While investigators in the United States are busy wringing massive settlements out of fund firms -- the dollar figure is $1.6 billion and counting -- the peers across the Atlantic have also found evidence of improper trading. Yet the damages are on an entirely different scale (a much smaller one).
The United Kingdom's Financial Services Authority
(FSA), which is roughly equivalent to the SEC in the United States, said Thursday that while it has uncovered evidence of harmful stale price market timing, those trades did not appear to be widespread or costly to fund investors there. Indeed, the FSA initial estimate is that the total cost of the timing trades are likely to be less than £5 million.
FSA Chairman Callum McCarthy announced the investigation into trading in authorized Collective Investment Schemes (CIS) on December 10, 2003. The CIS is equivalent to a Forty Act open-end fund in the United States.
The FSA investigation also found no evidence of late trading in U.K. funds when it looked into that possibility. However, even in the U.S. late trading has been confined to a relatively small number of cases.
"The picture we have uncovered is generally quite an encouraging one. Although there is evidence of market timing having occurred within our authorized funds, looking at all the evidence we have amassed, we can find no sign either that market timing is widespread or that it has been a major source of detriment to long term investors," said FSA Director Michael Foot
In a statement, FSA officials added that "while some evidence of limited market timing activity was uncovered, the relationships between the UK CIS fund managers concerned and the market timing clients appear to be of a different nature to those uncovered in the US, where there has been evidence of significant financial benefit to fund managers as a result of their relationships."

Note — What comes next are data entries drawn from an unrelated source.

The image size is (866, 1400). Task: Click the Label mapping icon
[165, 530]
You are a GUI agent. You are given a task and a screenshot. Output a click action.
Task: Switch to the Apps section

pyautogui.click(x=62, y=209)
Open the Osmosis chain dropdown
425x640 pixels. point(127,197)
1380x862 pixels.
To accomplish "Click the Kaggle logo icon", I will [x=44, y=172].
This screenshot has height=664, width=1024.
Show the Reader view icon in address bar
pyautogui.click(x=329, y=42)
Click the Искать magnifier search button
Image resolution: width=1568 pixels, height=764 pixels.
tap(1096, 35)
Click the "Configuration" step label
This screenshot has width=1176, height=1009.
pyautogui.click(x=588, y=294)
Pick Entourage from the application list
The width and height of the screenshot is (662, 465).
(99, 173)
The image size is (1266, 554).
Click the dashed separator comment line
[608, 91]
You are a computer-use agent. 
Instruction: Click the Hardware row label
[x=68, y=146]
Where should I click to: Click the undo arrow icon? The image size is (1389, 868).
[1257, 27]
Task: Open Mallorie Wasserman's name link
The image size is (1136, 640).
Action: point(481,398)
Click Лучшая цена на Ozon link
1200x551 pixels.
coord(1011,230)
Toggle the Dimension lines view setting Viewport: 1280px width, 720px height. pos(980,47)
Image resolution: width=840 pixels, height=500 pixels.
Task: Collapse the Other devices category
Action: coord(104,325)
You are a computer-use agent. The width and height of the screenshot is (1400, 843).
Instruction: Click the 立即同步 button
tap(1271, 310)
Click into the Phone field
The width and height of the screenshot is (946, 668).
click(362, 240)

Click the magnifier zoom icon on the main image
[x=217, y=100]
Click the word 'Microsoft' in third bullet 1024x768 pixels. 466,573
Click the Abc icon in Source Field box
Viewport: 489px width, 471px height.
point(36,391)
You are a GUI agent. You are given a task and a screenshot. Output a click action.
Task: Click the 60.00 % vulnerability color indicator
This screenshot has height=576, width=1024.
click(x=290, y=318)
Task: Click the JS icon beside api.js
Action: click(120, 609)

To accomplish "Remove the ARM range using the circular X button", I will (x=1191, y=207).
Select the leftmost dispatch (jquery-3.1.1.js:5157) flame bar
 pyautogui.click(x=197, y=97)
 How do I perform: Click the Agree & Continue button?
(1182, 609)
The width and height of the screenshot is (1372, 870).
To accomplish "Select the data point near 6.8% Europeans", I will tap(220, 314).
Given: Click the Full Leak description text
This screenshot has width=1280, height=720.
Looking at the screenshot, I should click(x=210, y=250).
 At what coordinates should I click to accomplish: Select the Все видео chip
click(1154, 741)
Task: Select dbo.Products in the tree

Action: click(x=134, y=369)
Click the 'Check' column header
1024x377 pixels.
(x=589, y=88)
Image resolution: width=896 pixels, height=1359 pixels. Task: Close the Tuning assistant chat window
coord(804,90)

The FSA investigation looked at 9,620 transactions made by funds that manage an aggregate of £160 billion of the £220 billion invested CIS. Of that trades amount, only 118 eventually required follow up during on-site visits to 21 of the fund managers. The report also noted that the framework of the U.K.'s fund industry apparently helped prevent late trading in CIS. The FSA noted that deals are placed directly with the fund manager before valuation points. It also lauded U.K. trustees for providing important control and oversight.
"We believe that our Principles and Rules provide sufficient tools to enable firms to manage the conflicts of interests posed by market timers. Among these tools are the ability to price underlying assets at a fair value and the ability to refuse to sell units to suspected market timers, as well as a number of measures to reduce dilution and to otherwise increase the cost (and so decrease the attractiveness) of market timing activity," explained Foot.
"We have amassed a considerable amount of evidence which leads us to this broadly reassuring conclusion and in doing so it would not be surprising if we have sensitized fund managers to the risks they run with respect to market timing and to the need for robust controls and active monitoring. But we will also undoubtedly have alerted some potential market timers. Doing nothing more in this area is therefore not an option for us," he added.
The FSA will follow up on the initial investigation be asking fund managers to demonstrate management of conflicts of interest in accordance with the its Principles-based regime. It also plans to push a package of reforms to the regulation of UK funds that were published last year. The amended rules would clarify the measures available to deter market timing; including the use of fair value pricing and the clarification of the scope for declining to deal.
Foot added that the FSA has been particularly encouraged by the willingness of industry participants to embrace fair value pricing and that it is looking to funds "to work up concrete proposals for this."